Allora ho cercato di studiare. Questo sasso, cos’è? È magia vecchia di milioni di anni: fra tutte le materie, una delle più antiche. Carbonio puro, come la umile grafite delle matite. E parente, incredibile, anche del povero opaco carbone. Gli stessi atomi, ma legati in una struttura diversa. Il carbone incenerisce nei camini, il diamante è “adamas”, in greco: l’invincibile. Eppure nemmeno il blasone primordiale mi spiegava del tutto l’incanto di quella luce. Ma l’altro giorno mi sono imbattuta in questa frase di Vladimir Solov’ëv: «Che cos’è la bellezza? Guardate il carbone e il diamante. Il carbone e il diamante chimicamente sono lo stesso. Perché il carbone è brutto e il diamante è bello?
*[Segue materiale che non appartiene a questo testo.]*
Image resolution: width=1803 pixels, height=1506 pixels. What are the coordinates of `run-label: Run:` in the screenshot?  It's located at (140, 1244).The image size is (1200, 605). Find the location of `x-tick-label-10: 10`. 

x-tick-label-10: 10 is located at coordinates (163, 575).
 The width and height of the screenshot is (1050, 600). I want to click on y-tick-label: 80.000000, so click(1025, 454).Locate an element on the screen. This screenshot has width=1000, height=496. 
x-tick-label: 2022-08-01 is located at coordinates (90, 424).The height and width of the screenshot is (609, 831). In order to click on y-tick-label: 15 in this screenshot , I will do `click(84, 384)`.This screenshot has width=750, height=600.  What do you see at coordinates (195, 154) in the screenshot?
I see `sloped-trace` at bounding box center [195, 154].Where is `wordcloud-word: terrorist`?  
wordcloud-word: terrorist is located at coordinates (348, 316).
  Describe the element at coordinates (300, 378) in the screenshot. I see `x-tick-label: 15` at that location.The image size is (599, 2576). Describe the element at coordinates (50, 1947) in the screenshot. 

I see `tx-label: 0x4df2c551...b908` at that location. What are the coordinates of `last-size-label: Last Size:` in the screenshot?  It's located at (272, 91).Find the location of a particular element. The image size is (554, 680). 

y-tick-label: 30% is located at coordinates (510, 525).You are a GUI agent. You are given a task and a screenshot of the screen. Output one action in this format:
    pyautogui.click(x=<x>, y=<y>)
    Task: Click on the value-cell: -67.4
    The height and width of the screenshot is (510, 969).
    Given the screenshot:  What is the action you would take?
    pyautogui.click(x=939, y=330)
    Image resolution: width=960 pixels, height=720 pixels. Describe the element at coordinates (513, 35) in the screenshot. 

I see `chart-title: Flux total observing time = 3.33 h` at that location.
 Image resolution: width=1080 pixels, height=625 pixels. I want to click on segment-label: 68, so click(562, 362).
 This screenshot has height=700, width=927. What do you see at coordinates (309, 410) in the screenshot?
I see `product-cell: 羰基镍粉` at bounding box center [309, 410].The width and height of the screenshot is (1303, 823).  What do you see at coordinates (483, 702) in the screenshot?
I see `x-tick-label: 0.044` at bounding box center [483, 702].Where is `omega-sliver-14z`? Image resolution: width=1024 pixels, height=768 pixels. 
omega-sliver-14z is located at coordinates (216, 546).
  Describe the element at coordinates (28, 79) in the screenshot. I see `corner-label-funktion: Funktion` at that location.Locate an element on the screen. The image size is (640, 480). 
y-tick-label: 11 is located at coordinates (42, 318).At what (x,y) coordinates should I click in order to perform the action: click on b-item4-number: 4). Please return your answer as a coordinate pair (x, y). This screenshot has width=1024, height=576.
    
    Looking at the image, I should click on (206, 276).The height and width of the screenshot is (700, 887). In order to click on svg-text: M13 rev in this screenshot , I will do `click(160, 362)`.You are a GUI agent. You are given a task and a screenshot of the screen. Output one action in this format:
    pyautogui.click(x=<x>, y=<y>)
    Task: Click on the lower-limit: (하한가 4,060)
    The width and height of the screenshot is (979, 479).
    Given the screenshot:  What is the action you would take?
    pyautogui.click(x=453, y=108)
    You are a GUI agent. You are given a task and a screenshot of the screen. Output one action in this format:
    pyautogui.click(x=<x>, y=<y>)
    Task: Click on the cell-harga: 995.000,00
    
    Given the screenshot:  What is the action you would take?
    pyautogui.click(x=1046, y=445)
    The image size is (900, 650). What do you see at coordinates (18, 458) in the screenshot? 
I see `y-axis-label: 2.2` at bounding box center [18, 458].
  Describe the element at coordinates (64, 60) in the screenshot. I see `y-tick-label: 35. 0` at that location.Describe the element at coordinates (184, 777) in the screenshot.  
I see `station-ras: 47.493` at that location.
Perché il carbone fissa tutta l’attenzione a se stesso, mentre nel diamante si vede il sole e tutta la luce: attraverso di esso si vede qualche altra cosa, superiore alla pietra, che la fa bella». La più stupefacente bellezza dunque è quella che si lascia attraversare da un’altra bellezza, più grande. Totalmente, senza opporre resistenza, né trattenere il raggio che non le appartiene. E in quel passaggio la luce si svela: dal rosso sangue al giallo del sole allo zenith, fino al tramonto indaco e viola. La materia più dura, più invincibile, si fa interamente trapassare dalla luce. E in quell’istante di docilità, la rivela. «Luce incarnata», così Solov’ëv chiama il bagliore che mi incanta. (Come se la luce avesse avuto bisogno della materia, per potersi svelare).